(TEXT EXCERPT):
You may only get a few chances in your lifetime to view or photograph this celestial event, so you want to make sure you have everything you need. It’s also important to be well-prepared and practice beforehand.
Check the specific safety and photography recommendations for the type of solar eclipse you plan to observe, as the precautions and techniques may vary.
While my personal solar eclipse photography experiences have been limited, I do have some practical advice to share with those preparing for the upcoming annular solar eclipse in October 2023, and the total solar eclipse in 2024.
The equipment I used to photograph the Annular solar eclipse in June 2021. Canon EF 300mm F/4 lens + Certified Safe Solar Filter.
Most importantly, never compromise on eye safety or equipment quality when photographing the Sun.
Here is a quick breakdown of how to photograph a solar eclipse, covered in more detail below.
- Research the date, time, and location of the solar eclipse, and look for an unobstructed view of the Sun
- Ensure you have all the right equipment, including a manual camera, tripod, telephoto lens, and certified eye protection and solar filters
- Attach your solar filter to your camera lens
- Set up your equipment, choose your camera settings, and find focus using live view mode only (do not look through the camera’s viewfinder).
- Compose your shot using live view mode only (do not look through the camera’s viewfinder)
- Take test shots before the eclipse begins to ensure your settings (particularly your exposure) are correct
- Start capturing the eclipse as soon as it starts. Include shots over and underexposed to capture all the details
- Review your images and adjust accordingly as the brightness will continue to change throughout the eclipse
- Take breaks to enjoy the eclipse visually with your solar glasses
Partial Solar Eclipse over Lake Ontario | Trevor Jones.
What is a Solar Eclipse?

(SHORT TASK): Extend the eclipse photography guide by writing what comes next after its final line, "What is a Solar Eclipse?" The records come from a different source than this text.

(DATA SHOWN):
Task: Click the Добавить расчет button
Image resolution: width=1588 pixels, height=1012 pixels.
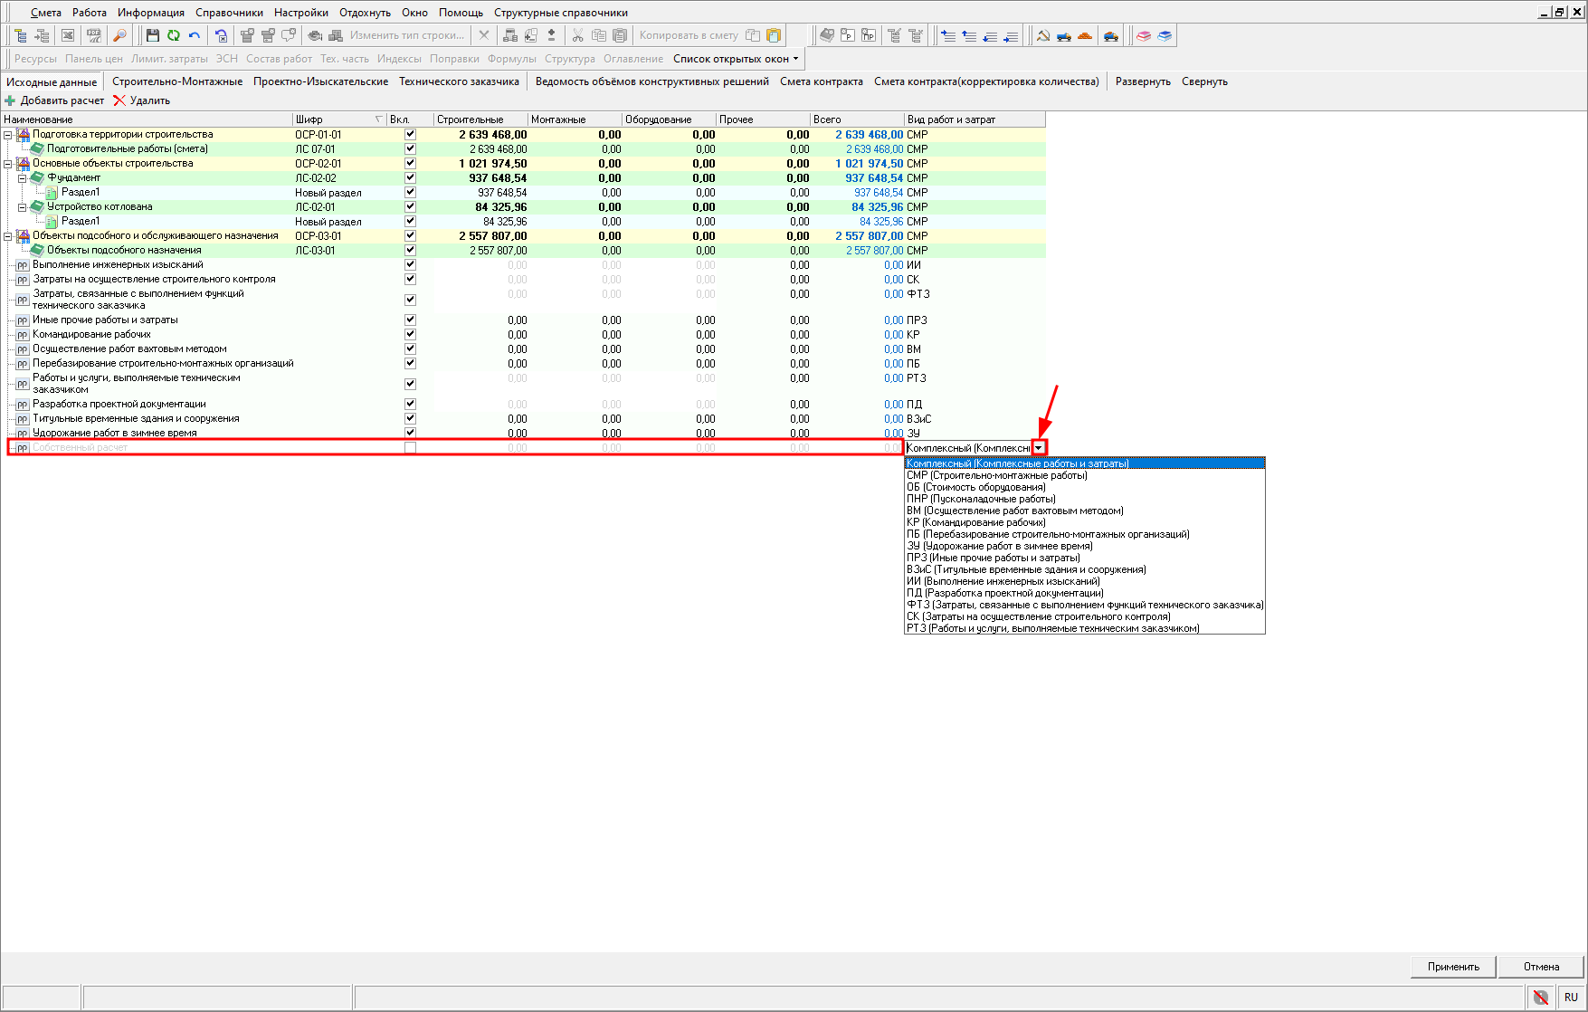Action: [x=54, y=100]
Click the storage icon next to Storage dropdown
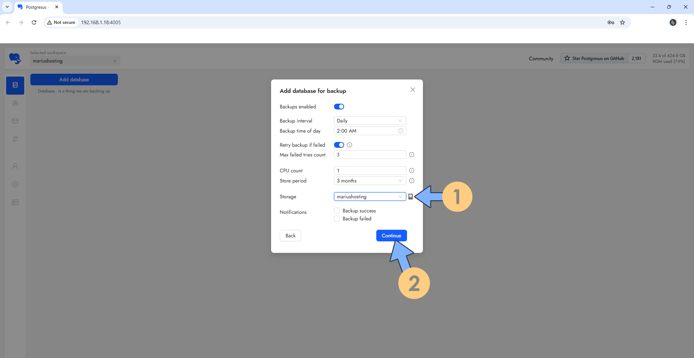The image size is (694, 358). pos(411,197)
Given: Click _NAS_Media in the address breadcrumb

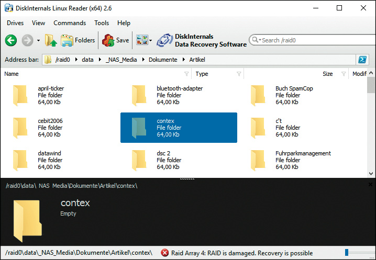Looking at the screenshot, I should (x=121, y=60).
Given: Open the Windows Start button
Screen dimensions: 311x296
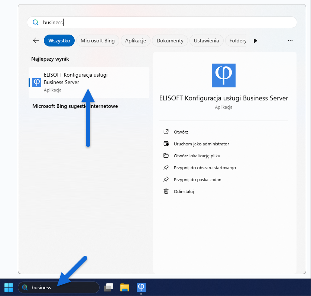Looking at the screenshot, I should coord(8,287).
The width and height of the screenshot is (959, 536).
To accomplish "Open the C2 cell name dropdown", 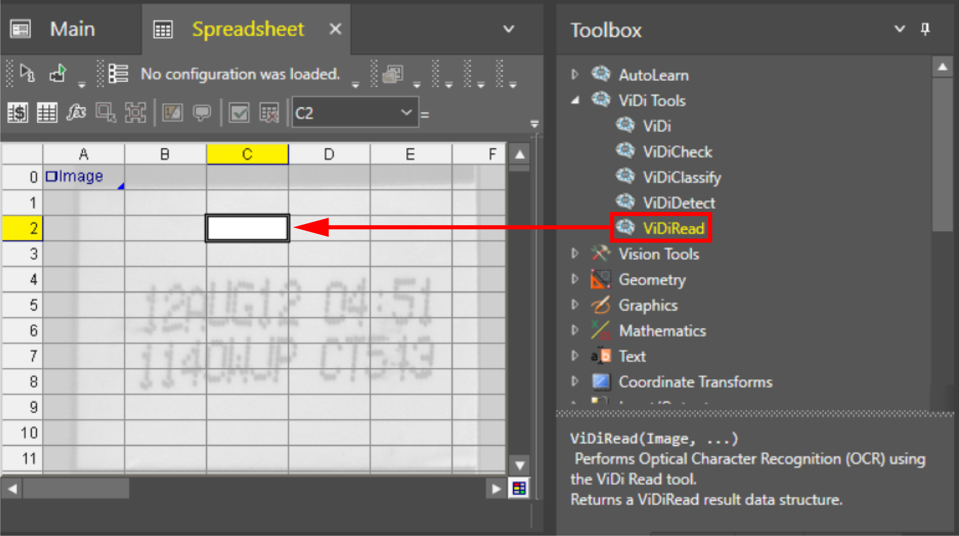I will tap(406, 112).
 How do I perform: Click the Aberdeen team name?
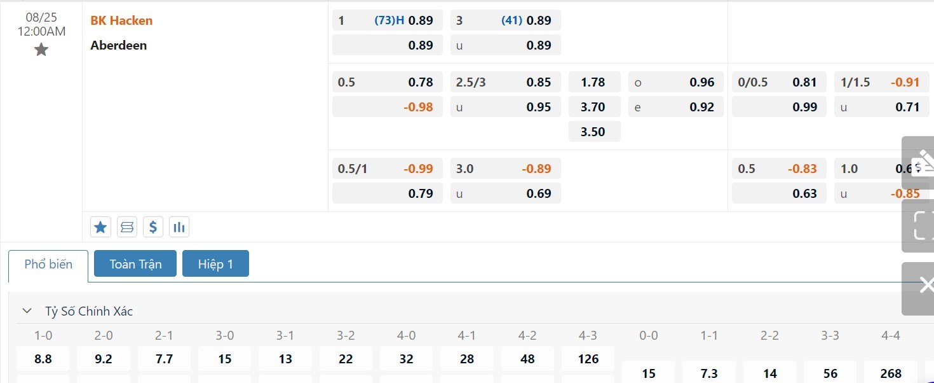pyautogui.click(x=118, y=45)
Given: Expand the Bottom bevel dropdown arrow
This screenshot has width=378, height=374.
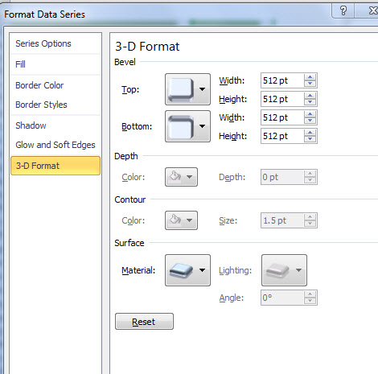Looking at the screenshot, I should pyautogui.click(x=203, y=126).
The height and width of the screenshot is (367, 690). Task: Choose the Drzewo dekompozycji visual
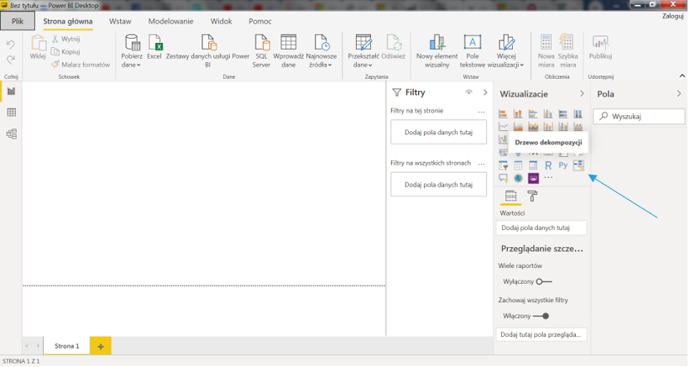click(578, 165)
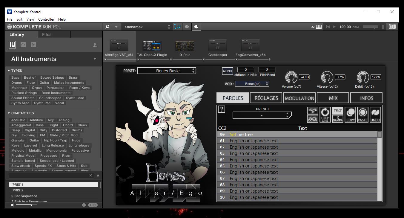
Task: Filter by the Vocal type tag
Action: click(59, 103)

(TASK RESULT):
As a review, a solar eclipse is a celestial event where the moon passes between the Sun and planet Earth, resulting in the moon blocking our view of the Sun (either totally or partially) from a particular point on Earth.
There are three different types of solar eclipses:
- Partial Solar Eclipse: a portion of the Sun is covered
- Annular Solar Eclipse: a ‘ring of fire’ shines around the moon, centered in front of the Sun
- Total Solar Eclipse: the Sun is fully covered by the moon
The type of eclipse depends on the alignment of the moon, Earth, and the Sun, and how far away the moon is from Earth.
Types of Solar Eclipses. www.timeanddate.com.
When is the Next Solar Eclipse?
The frequency of solar eclipses varies due to the changing distances and angles between the Sun, Moon, and Earth over time.
The alignment of the moon, Sun and Earth takes place approximately every six months during a period of time known as eclipse season. This results in two to five solar eclipses each year, though they are not visible from every location on Earth.
Below is a table of the varying types of solar eclipses and their expected dates for the next few years. For more information and maps, visit Time and Date.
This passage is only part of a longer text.